La ciencia, muy en especial la etnografía, tenía, tiene aún, en el colectivo de los taurófilos un manuscrito, interesante como pocos, para estudiar hasta qué grado de profundidad y arraigo llega semejante inclinación. ¿Hasta dónde, el colon, el esófago, en fin, hasta qué entraña?
Considérese que, a diferencia de otras especies, que es preciso acotarlas para su estudio científico, los taurófilos se ofrecen de forma voluntaria y generosa para que se les observe in situ, sin pedir nada a cambio. El servicio que prestan los taurófilos al estudio de la necedad colectiva y nacional es impagable. Deberíamos de estarles sumamente agradecidos por su magnanimidad en mostrar desnudamente el cándido beotismo que los anima.
A diferencia de otros colectivos –caso de los políticos, por ejemplo-, los taurófilos no son hipócritas. No esconden la inmarcesible simpleza que los adorna, sino que la manifiestan crudamente allá donde se hallen, estén con quien estén. Si de algo no se les puede acusar es de fariseísmo. Mucha gente debería aprender de su comportamiento que, siendo conscientes del mayúsculo despropósito que defienden, no se arredran ante nada ni ante nadie. Creen firmemente estar en posesión de la verdadera, única, grande y libre estupidez que son capaces de todo, incluso de hacer digeribles las demás barbaridades de la vida. Pues un taurófilo que se precie de qué no será capaz por ver a José Tomás y su cuadrilla.
Suprimir las corridas de toros y los taurófilos con ellas sería un despilfarro que la ciencia no puede permitirse. Se tiraría por la borda una ocasión de platino para estudiar una especie que es paradigma en todo, menos en sensatez.
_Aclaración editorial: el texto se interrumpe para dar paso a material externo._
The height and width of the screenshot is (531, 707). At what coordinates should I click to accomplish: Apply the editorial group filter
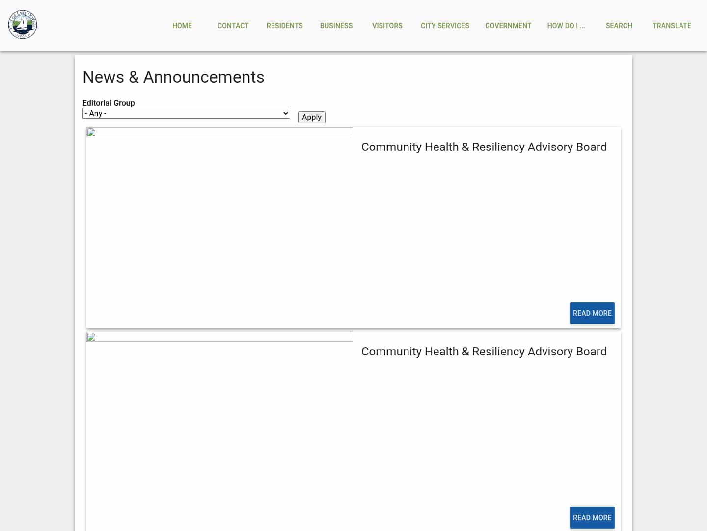pyautogui.click(x=311, y=117)
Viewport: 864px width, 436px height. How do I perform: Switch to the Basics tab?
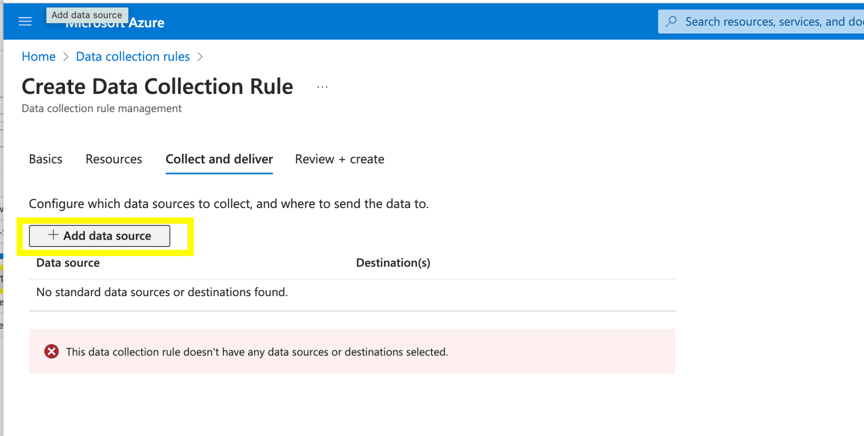click(46, 159)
Así, pues, en lugar de prohibir corridas de toros y de tratar, en consecuencia, a los taurófilos como seres apestosos, crueles, insensibles e inhumanos, propondría que se les dieran todo tipo de posibilidades para que cultivasen con absoluta libertad su concepción tan bárbara e inmoral de la cultura. Y ellos, a su vez, como compensación, donasen en vida su cerebro y el resto de sus vísceras a la ciencia para un posterior estudio de su genoma. O de su ADN, como gusten.
Pues a nadie se le escapa que la constitución genética del taurófilo tiene que ser diferente a la de los demás. Si no, ¿cómo iban a ser tan deliciosamente necios?